**Supplied material**
[Start of Attachment]
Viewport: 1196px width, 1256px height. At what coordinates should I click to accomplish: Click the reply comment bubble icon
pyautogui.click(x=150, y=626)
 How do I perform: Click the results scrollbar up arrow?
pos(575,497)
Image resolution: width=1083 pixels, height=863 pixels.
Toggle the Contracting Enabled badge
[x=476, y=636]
[End of Attachment]
[Start of Attachment]
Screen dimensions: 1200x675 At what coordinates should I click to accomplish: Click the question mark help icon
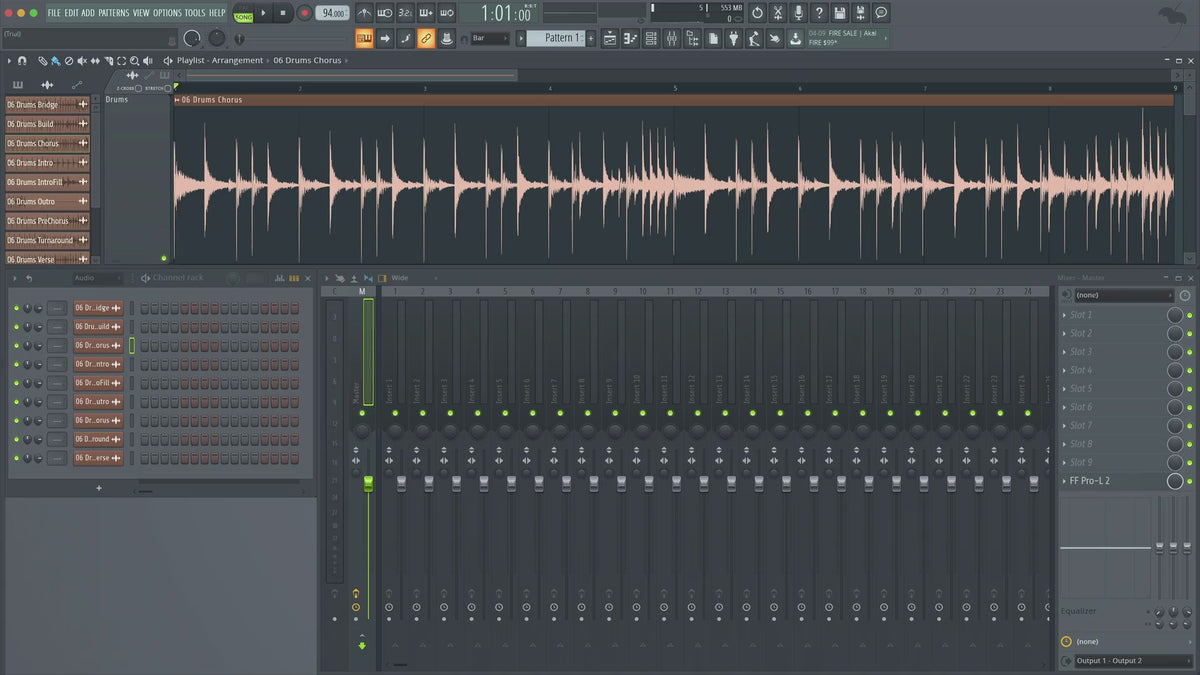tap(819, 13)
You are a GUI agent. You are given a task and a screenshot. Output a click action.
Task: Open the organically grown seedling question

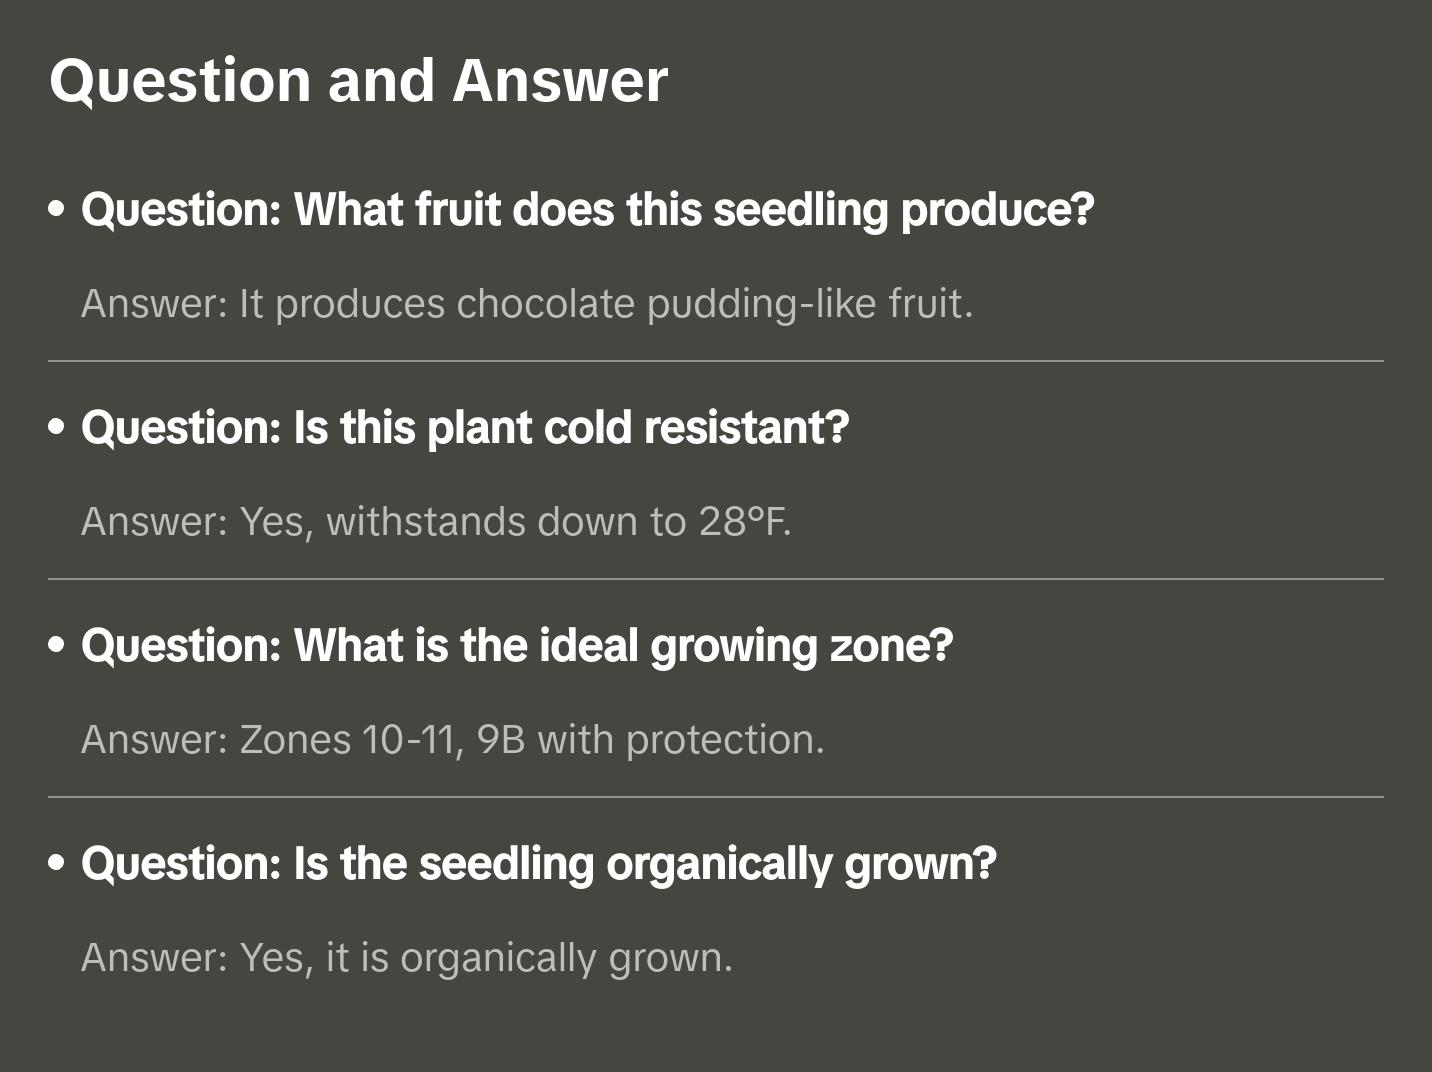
[End of Attachment]
[Start of Attachment]
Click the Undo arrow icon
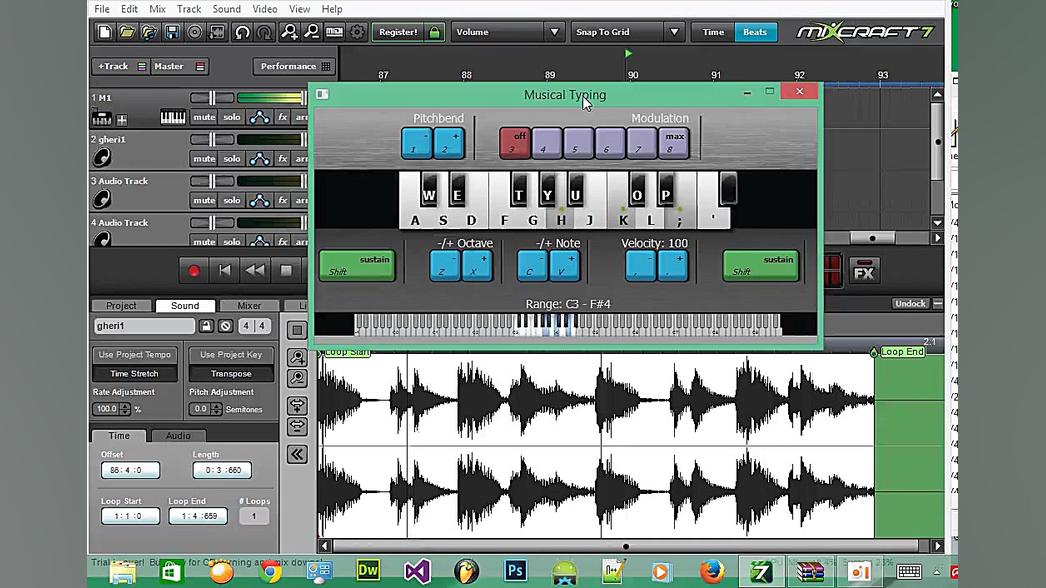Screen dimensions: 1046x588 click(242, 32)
[End of Attachment]
Of the lines above, retype only those from the line containing "You are a GUI" through the line containing "Task: Open the", including both, exactly.

**Expected answer**
You are a GUI agent. You are given a task and a screenshot. Output a click action.
Task: Open the organically grown seedling question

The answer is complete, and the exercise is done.